The success of immunomodulatory therapies in treating infectious diseases highlighted a limitation of the germ theory of disease, which did not consider the contribution of the host in determining disease outcome4. Even today, a growing understanding of the immune system has enabled the discovery and development of novel drug targets and approaches for immunomodulatory interventions5. More advanced types of immune therapies, such as monoclonal antibodies and cytokines, have already entered clinical use and their application is being increasingly expanded6. Moreover, during infection, pathogen properties that are mutable, such as antigenic determinants, replicative rates, and tropism, stimulate immune responses to pathogens, which in turn affects the lifecycle of the pathogen.

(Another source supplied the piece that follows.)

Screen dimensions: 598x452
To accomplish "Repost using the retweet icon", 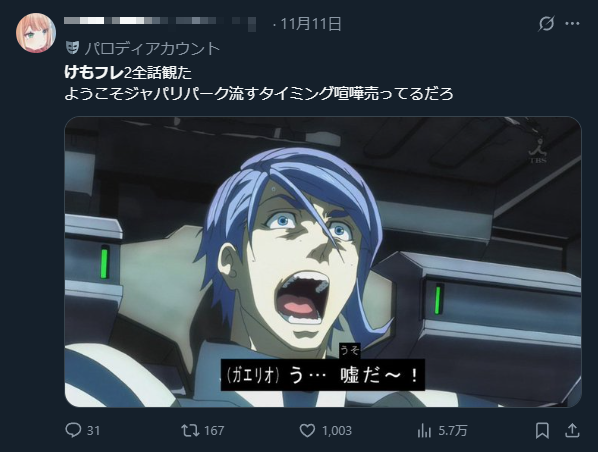I will point(190,431).
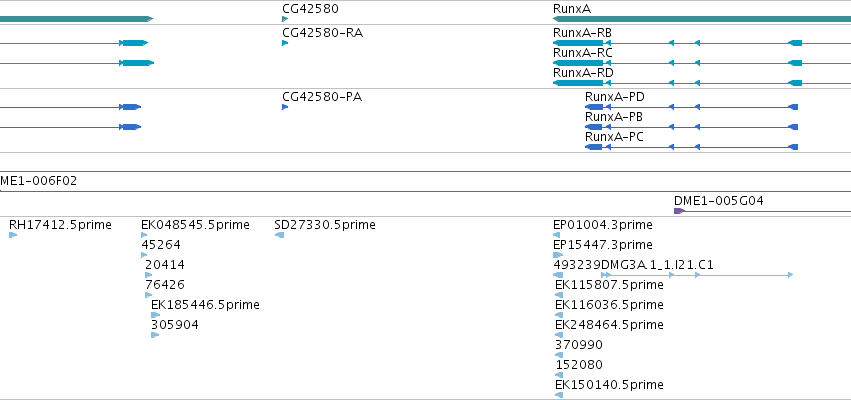The height and width of the screenshot is (400, 851).
Task: Select the RunxA-PC protein feature
Action: pos(691,147)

A more inclusive approach to investigating pathogenesis therefore considers the pathogen and host as complex systems that dynamically affect each other7,8. When COVID-19 emerged, there were no suitable antiviral drugs available9. Over a year later, the most effective treatments for this viral disease have emerged from unanticipated places: anti-inflammatory drugs such as dexamethasone and even the antiparasitic agent ivermectin10.
This therapeutic outcome is congruent with the now-accepted model for infectious disease, the ‘host-pathogen interactome’ model, which recognises the contribution of both the host and pathogen in determining disease outcome; an advancement from germ theory11. This review examines how antimicrobial development has concomitantly evolved from pathogen-killing magic bullets to host-modulating magic blankets; explores how the discovery of general anti-infective signalling pathways such as STING and MAPK provides a pharmacological targetome for such antimicrobials; and formally identifies two clinically-approved pan-pathogen antimicrobials which underscore a novel paradigm of drug development cognisant of antimicrobial resistance, pandemics such as COVID-19, the threat of bioterrorist attacks, and the host-pathogen interactome model of disease.